Structural mechanisms and inhibition of protein-carbohydrate interactions in cell signalling, immunity and host-pathogen interactions

Research

Carbohydrates are essential building blocks of polysaccharide structures and glycans on the microbial and human cell. Interactions of these carbohydrates with proteins that synthesize, recognise or modify them are essential steps in a wide range of processes such as microbial cell wall synthesis/recognition, cell signalling pathways and the human immune system.

My lab is interested in studying the structural aspects and mechanism of protein-carbohydrate interactions, and applies the knowledge gained from these approaches to design molecules that modulate these interactions in biological systems and have applications as research tools or leads for the development of chemotherapeuticals. We use a multidisciplinary approach, involving X-ray crystallography, enzymology, mutagenesis, affinity measurements, high-throughput screening and novel computational techniques. Examples of recent research of the lab are:

1) Chitinases: chitinases play key roles in the proper assembly of the fungal cell wall and human signalling pathways involved in asthma, arthritis and cancer. We have determined structures of these enzymes, leading to an understanding of the reaction mechanism (see picture 1) and developed potent drug-like inhibitors [1,2].

2) Carbohydrate esterases: family 4 carbohydrate esterases are microbial enzymes that de-N-acetylate carbohydrate polymers in the cell wall to evade the lytic action of glycoside hydrolases secreted by the human immune system. We have defined the first structure and zinc-dependent reaction mechanism of this important class of enzymes, and have identified potent inhibitors by screening strategies (see picture 2) [3].

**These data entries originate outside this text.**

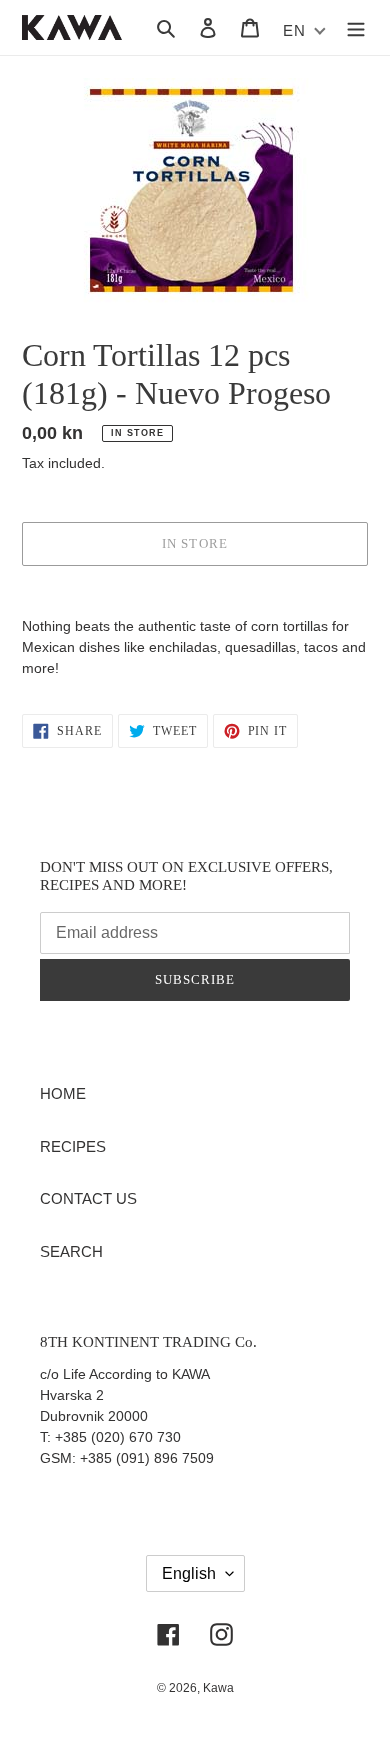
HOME (63, 1093)
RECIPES (73, 1146)
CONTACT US (88, 1198)
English (189, 1573)
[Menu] (356, 27)
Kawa (218, 1688)
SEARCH (71, 1251)
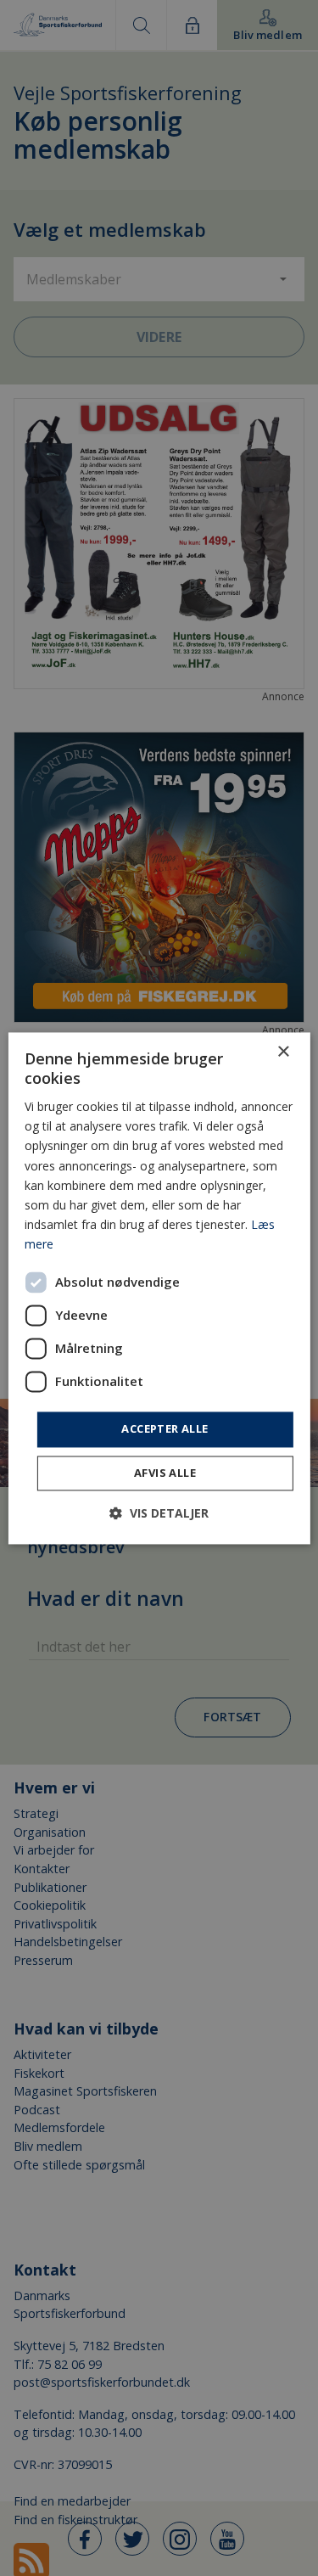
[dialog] (159, 1288)
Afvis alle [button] (165, 1472)
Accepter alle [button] (164, 1428)
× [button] (282, 1052)
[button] (159, 1513)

3) Structural mechanisms of O-GlcNAc signalling: modification of serines/threonines on intracellular proteins with O-GlcNAc prevents these residues from becoming phosphorylated. This transient and dynamic post-translational modification has been shown to play a key role in regulating the activities of proteins involved in several signal-transduction pathways linked to diabetes, cancer and Alzheimer's. We have recently determined the structure and reaction mechanism of an O-GlcNAcase, the enzyme that removes the O-GlcNAc modification, and a complex with the diabetogenic compound PUGNac (see picture 3) [4].

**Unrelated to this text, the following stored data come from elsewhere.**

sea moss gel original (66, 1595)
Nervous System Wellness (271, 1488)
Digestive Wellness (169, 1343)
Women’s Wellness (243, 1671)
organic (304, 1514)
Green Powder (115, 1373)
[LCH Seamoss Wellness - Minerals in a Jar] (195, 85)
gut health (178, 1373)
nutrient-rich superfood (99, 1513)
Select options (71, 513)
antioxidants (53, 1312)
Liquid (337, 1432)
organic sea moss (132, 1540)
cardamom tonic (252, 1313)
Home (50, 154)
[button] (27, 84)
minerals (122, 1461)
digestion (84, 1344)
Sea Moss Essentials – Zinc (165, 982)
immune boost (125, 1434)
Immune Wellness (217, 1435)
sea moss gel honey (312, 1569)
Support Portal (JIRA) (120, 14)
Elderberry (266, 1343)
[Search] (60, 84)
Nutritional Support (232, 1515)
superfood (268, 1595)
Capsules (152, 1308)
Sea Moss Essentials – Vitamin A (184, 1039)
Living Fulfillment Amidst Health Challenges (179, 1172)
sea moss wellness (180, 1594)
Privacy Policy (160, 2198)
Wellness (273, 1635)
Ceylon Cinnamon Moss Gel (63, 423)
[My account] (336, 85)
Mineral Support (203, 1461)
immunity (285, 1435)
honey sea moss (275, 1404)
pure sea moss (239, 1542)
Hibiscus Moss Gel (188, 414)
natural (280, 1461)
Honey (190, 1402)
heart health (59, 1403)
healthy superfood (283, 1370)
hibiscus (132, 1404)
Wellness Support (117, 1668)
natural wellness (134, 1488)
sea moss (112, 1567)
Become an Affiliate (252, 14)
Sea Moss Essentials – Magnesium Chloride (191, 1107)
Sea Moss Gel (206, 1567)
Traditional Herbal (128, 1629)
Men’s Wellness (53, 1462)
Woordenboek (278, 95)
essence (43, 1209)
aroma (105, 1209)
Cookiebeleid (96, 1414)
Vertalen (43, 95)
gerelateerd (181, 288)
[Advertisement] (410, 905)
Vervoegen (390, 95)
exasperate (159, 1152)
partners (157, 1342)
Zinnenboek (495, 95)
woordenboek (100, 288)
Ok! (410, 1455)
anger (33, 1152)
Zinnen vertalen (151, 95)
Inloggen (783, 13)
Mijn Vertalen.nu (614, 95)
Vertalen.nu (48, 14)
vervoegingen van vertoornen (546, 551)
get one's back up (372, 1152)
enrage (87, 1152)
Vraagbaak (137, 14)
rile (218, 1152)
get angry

In addition to our work on protein-carbohydrate interactions we have intensive collaborations with Prof. Philip Cohen (to study signal transduction pathways involved in inflammation) and Prof. Dario Alessi (to determine the structure of the LKB1 tumour suppressor complex [5] and study the signal-transduction mechanisms of the PI-3 kinase pathway [6] and kinase cascades involved in hypertension).

Publications

1. D.M.F. van Aalten, D. Komander, B. Synstad, S. Gåseidnes, M. G. Peter and V.G.H. Eijsink, "Structural insights into the catalytic mechanism of a family 18 exo-chitinase", Proc.Natl.Acad.Sci. USA (2001), 98, 8979-8984.
2. F.V. Rao, O.A. Andersen, K.A. Vora, J.A. DeMartino and D.M.F. van Aalten, "Methylxanthine drugs are chitinase inhibitors: investigation of inhibition and binding modes", Chemistry & Biology (2005), 12, 973-980.
3. D.E. Blair, A.W. Schuettelkopf, J.I. MacRae and D.M.F. van Aalten, "Structure and metal-dependent mechanism of peptidoglycan deacetylase, a streptococcal virulence factor", Proc.Natl.Acad.Sci. USA (2005), 102, 15429-15434.
4. F.V. Rao, H.C. Dorfmueller, F. Villa, M. Allwood, I.M. Eggleston and D.M.F. van Aalten, "Structural insights into mechanism and inhibition of eukaryotic O-GlcNAc hydrolysis", EMBO J. (2006), in press.
5. C.C. Milburn, J. Boudeau, M. Deak, D.R. Alessi and D.M.F. van Aalten, "Crystal structure of MO25 in complex with the C terminus of the pseudo kinase STE20-related adaptor", Nature Struct.Mol.Biol. (2004), 11, 192-200.
6. D. Komander, A. Fairservice, M. Deak, G.S. Kular, A.R. Prescott, C.P. Downes, S.T. Safrany, D.R. Alessi and D.M.F. van Aalten, "Structural insights into the regulation of PDK1 by phosphoinositides and inositol phosphates", EMBO J. (2004), 23, 3918-3928.